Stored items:
——————
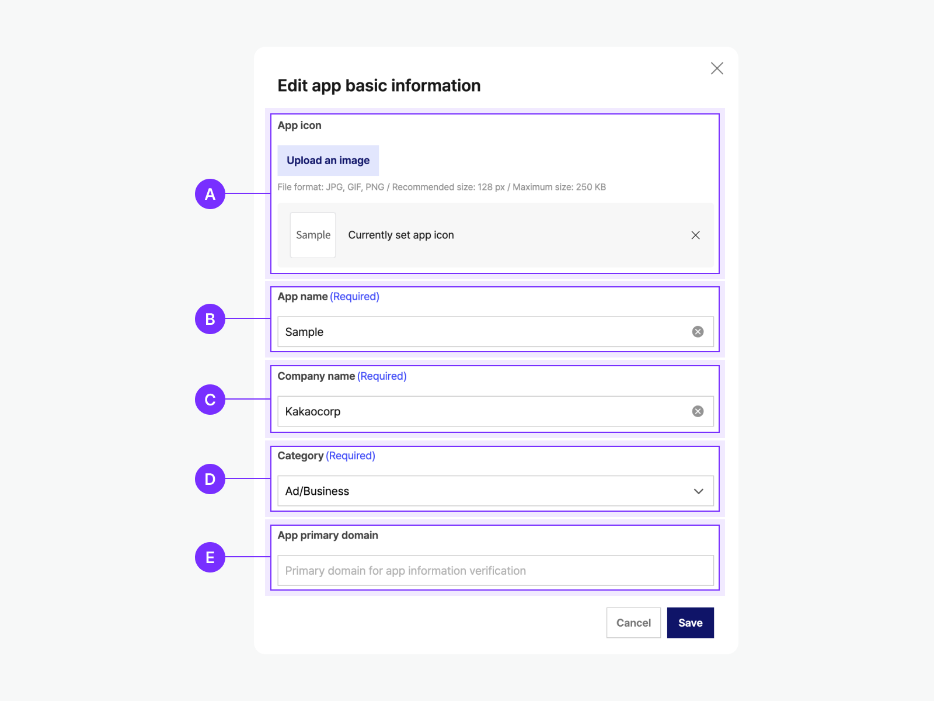The height and width of the screenshot is (701, 934).
Task: Click the Sample app icon thumbnail
Action: (313, 235)
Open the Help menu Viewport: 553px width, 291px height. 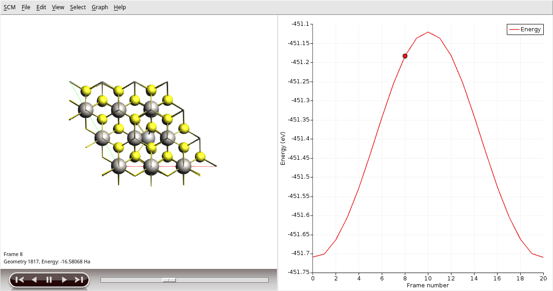(120, 7)
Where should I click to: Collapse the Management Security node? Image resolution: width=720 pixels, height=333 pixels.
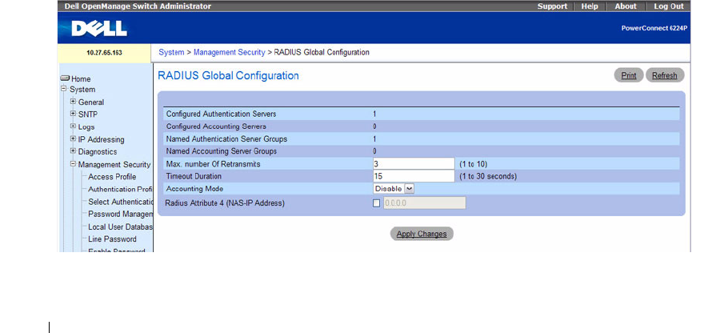click(73, 164)
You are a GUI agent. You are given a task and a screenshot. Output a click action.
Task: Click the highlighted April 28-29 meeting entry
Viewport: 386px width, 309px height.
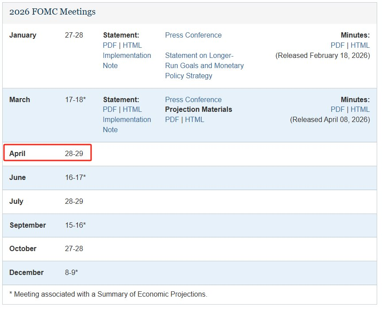[47, 153]
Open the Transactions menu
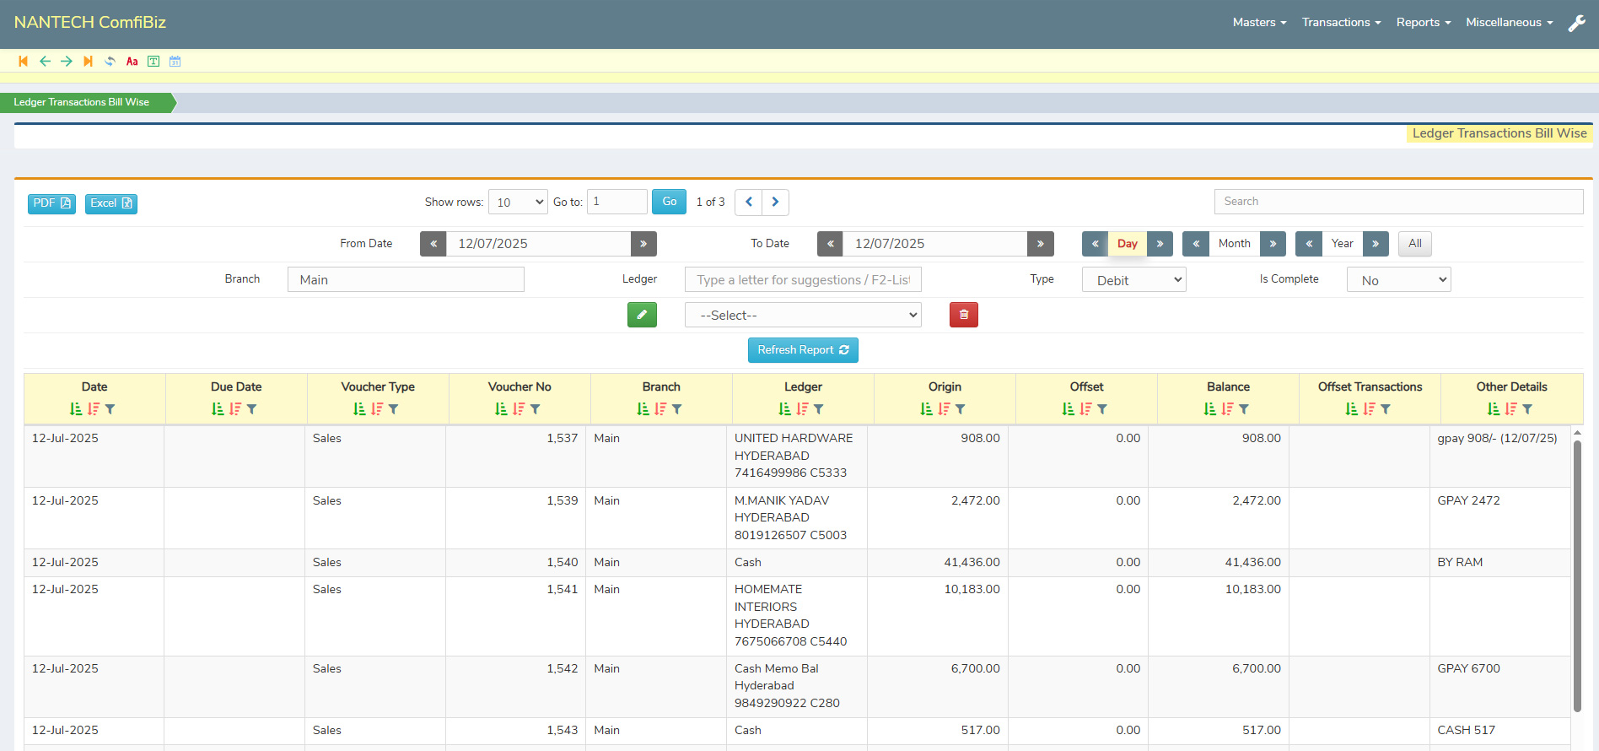This screenshot has height=751, width=1599. [1341, 23]
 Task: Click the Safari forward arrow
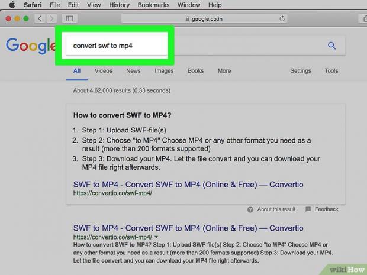coord(51,19)
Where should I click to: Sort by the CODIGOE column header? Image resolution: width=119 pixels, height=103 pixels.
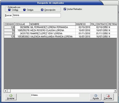[x=9, y=24]
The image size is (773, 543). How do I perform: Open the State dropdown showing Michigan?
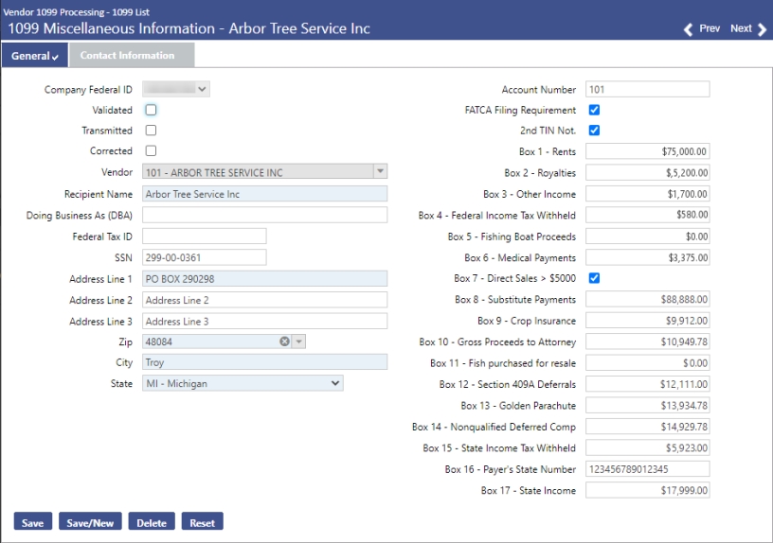243,383
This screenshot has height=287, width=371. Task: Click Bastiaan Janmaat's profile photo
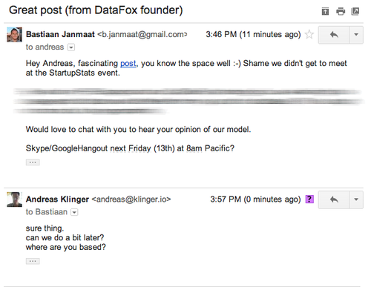pyautogui.click(x=14, y=35)
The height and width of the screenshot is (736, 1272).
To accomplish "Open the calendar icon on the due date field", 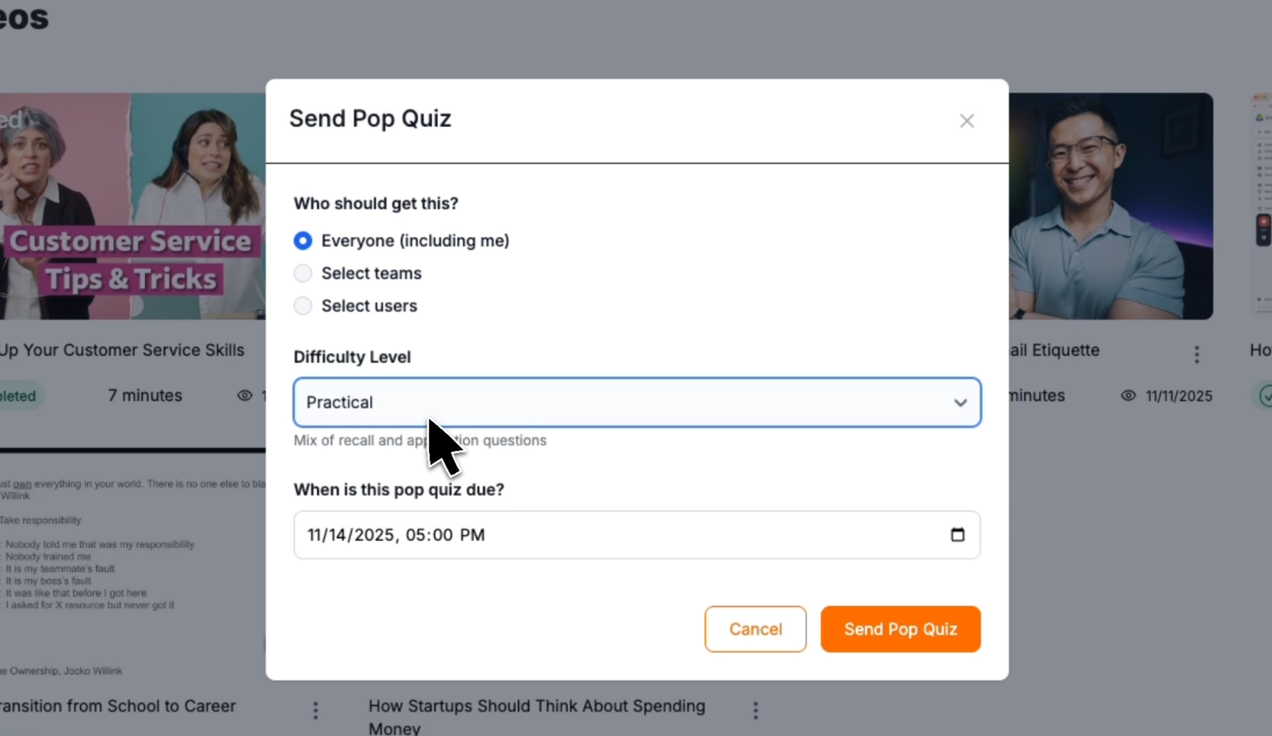I will [958, 535].
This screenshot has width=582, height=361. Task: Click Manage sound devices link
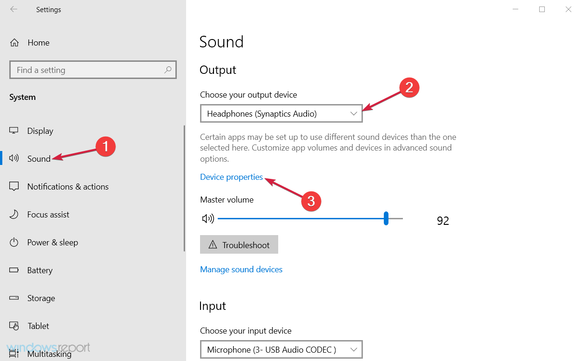(241, 269)
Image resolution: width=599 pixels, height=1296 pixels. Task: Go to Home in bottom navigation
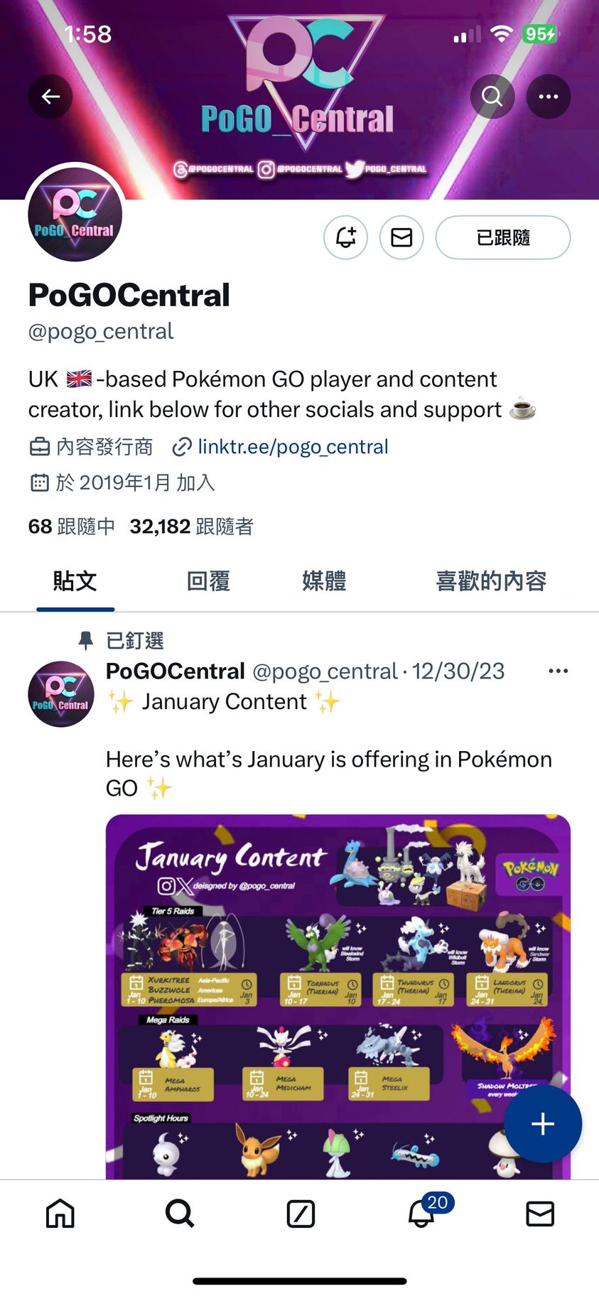coord(60,1214)
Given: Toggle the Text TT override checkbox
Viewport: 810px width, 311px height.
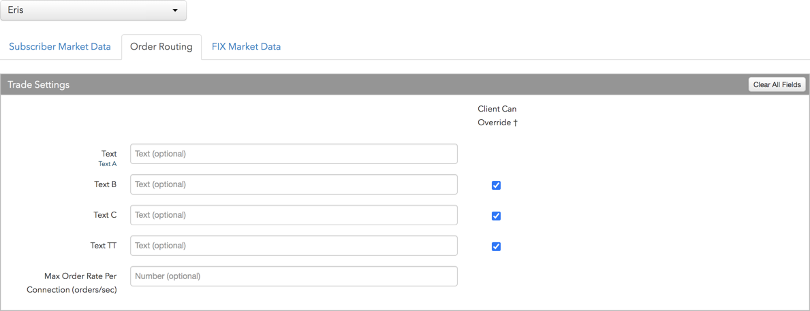Looking at the screenshot, I should click(x=496, y=246).
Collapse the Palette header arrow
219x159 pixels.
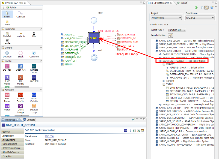3,8
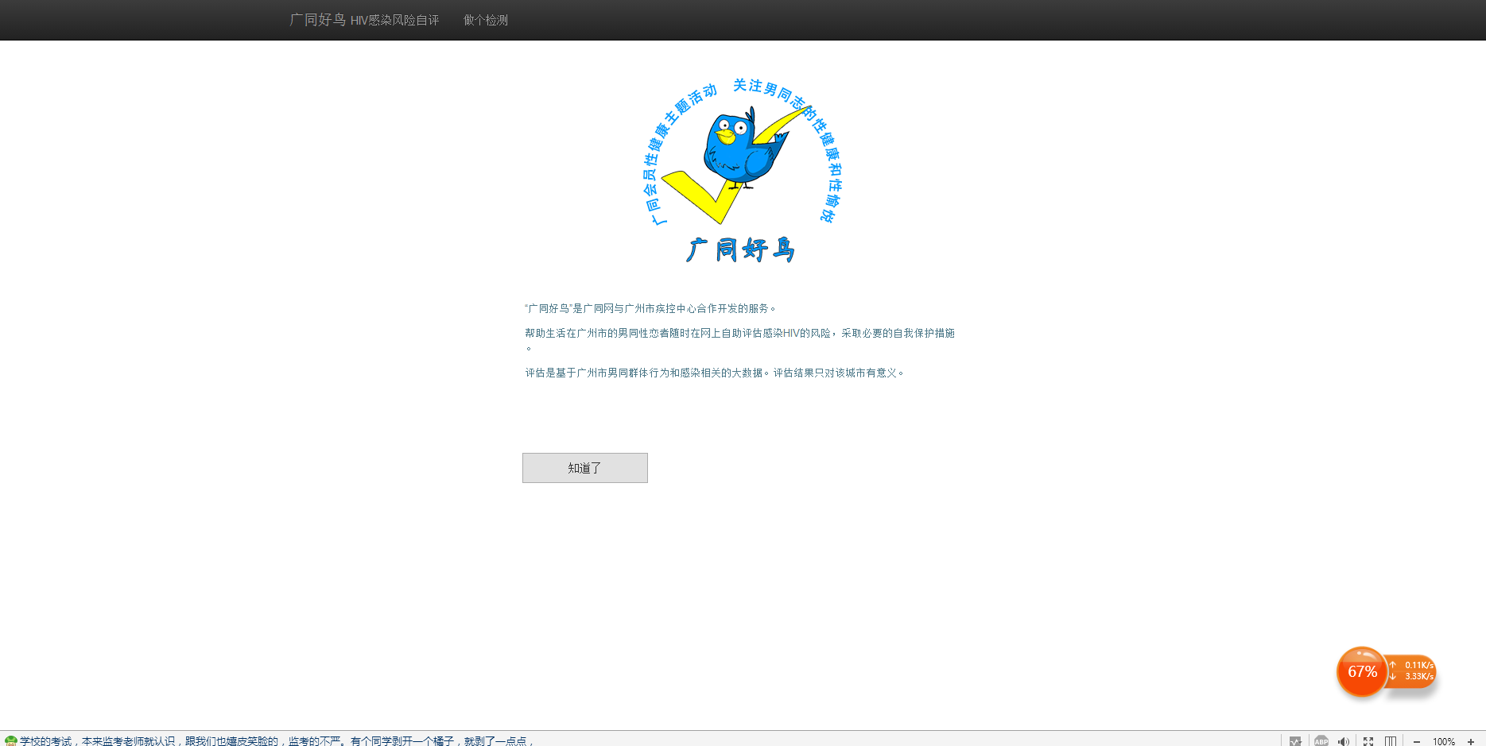Click the 100% zoom level indicator
Image resolution: width=1486 pixels, height=746 pixels.
point(1444,740)

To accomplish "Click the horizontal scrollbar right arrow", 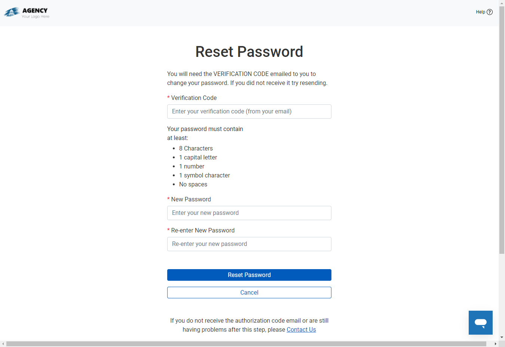I will [496, 344].
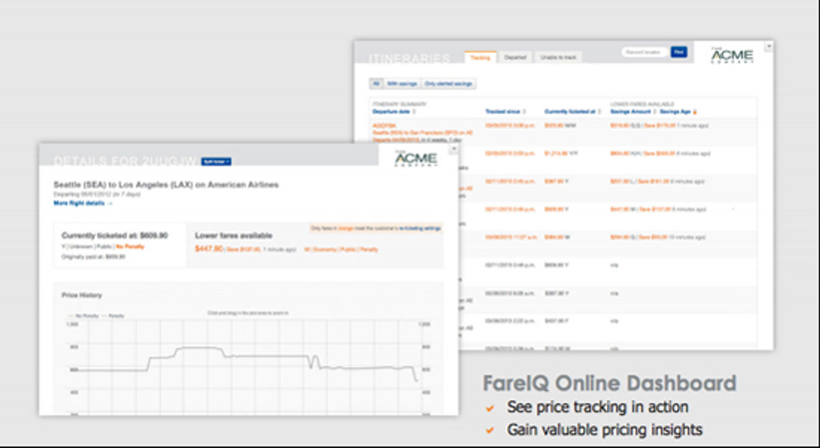
Task: Open the corner dropdown arrow in Itineraries window
Action: [x=768, y=47]
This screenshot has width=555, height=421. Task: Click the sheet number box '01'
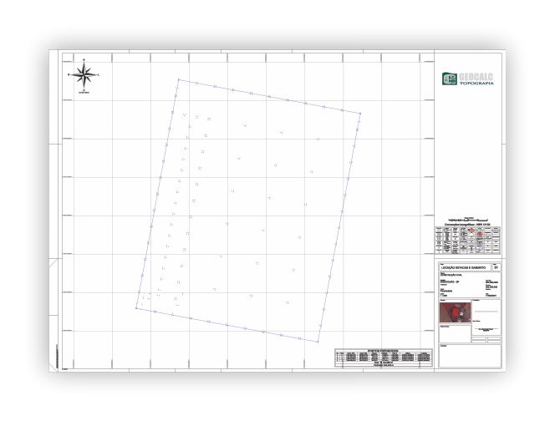tap(496, 267)
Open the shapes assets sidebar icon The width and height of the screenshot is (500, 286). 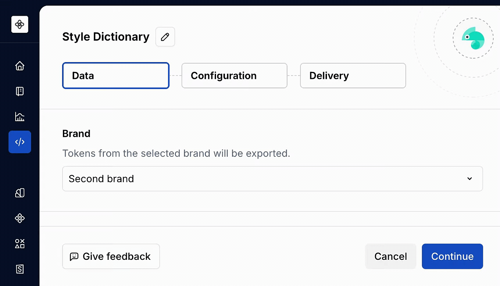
——————
DIRECTIONS FOR THIS TASK —
From the line holding "This screenshot has width=555, height=421." to the final line of the data above, give each line again exactly, both ends included, and drop the pictures.

SOLUTION BELOW —
This screenshot has width=555, height=421. Task: Click the sheet number box '01'
tap(496, 267)
Open the shapes assets sidebar icon The width and height of the screenshot is (500, 286). 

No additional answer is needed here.